- [EXCERPT]
To say the least, it’s been a turbulent start to the new year, with hundreds of workers seemingly on their way out, region support being dropped entirely, and many fearing the worst. To add salt to the wound, rival platform Kick, a competitor that only emerged in 2023, has chimed in on the conversation. Bijan Tehrani, co-founder, has hinted that it’s only a matter of time before they buy Twitch outright. With rumors of Rumble wanting to put their own offer on the table months ago, there might be a Solomon-like split with the streaming community.
Kick has been known to be outlandish with their content, openly promoting channels aimed adults with simulated sex and an entire platform built on gambling Whereas Rumble finds itself being a more “moral” retreat, toned down tremendously in terms of provocative physical content and more lenient on the “speech” side of the 1st Amendment.

- [LISTED ENTRIES]
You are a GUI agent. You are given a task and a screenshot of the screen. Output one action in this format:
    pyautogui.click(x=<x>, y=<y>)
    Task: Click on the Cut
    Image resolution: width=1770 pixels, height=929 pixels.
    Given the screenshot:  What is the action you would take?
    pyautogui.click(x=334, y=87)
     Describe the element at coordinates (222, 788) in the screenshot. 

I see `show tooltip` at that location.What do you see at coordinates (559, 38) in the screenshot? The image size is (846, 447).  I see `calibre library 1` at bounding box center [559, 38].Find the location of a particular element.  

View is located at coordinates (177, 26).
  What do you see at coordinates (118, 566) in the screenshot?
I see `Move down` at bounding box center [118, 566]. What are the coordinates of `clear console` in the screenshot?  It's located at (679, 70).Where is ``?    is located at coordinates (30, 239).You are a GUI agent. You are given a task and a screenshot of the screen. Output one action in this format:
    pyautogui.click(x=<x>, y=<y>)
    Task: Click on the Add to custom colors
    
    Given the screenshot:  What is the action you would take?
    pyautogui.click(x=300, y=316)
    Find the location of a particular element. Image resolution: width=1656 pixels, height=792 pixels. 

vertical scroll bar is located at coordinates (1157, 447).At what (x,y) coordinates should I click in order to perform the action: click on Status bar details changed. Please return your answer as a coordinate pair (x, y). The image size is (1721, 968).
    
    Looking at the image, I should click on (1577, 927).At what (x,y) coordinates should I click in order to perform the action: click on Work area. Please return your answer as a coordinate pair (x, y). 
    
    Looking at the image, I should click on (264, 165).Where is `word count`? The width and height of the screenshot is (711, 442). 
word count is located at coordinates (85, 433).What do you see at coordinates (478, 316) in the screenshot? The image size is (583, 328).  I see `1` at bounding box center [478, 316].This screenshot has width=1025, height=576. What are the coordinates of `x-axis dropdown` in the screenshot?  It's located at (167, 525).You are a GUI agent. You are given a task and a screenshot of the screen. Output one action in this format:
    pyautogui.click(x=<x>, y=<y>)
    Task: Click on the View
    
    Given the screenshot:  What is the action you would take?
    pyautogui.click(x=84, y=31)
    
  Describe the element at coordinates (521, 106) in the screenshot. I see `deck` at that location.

- [YOUR TASKS]
1 > Can you quote the Twitch passage word for word, the stretch from "To say the least, it’s" through "the 1st Amendment."?
2 > How would the piece on Twitch and its rivals Kick and Rumble go on? Extend it from where it stops.

- [ANSWERS BY ITEM]
1 >
To say the least, it’s been a turbulent start to the new year, with hundreds of workers seemingly on their way out, region support being dropped entirely, and many fearing the worst. To add salt to the wound, rival platform Kick, a competitor that only emerged in 2023, has chimed in on the conversation. Bijan Tehrani, co-founder, has hinted that it’s only a matter of time before they buy Twitch outright. With rumors of Rumble wanting to put their own offer on the table months ago, there might be a Solomon-like split with the streaming community.
Kick has been known to be outlandish with their content, openly promoting channels aimed adults with simulated sex and an entire platform built on gambling Whereas Rumble finds itself being a more “moral” retreat, toned down tremendously in terms of provocative physical content and more lenient on the “speech” side of the 1st Amendment.

2 >
These bold statements should be taken with a grain of salt for the time being. Kick is still a young platform, barely a year old, whereas Twitch has been in the spotlight for well over a decade, with many years helped by Amazon. However, the CEO of Kick doesn’t mind letting the world know his intentions by openly offering a job to any of the fired Twitch employees. Twitch has yet to address the reported layoffs, and impacted employees appear to have yet to be given their notice; however, Bloomberg suggests that the drastic company reduction is only a matter of days away.
What do you think about Twitch being put under the thumb of Kick or Rumble?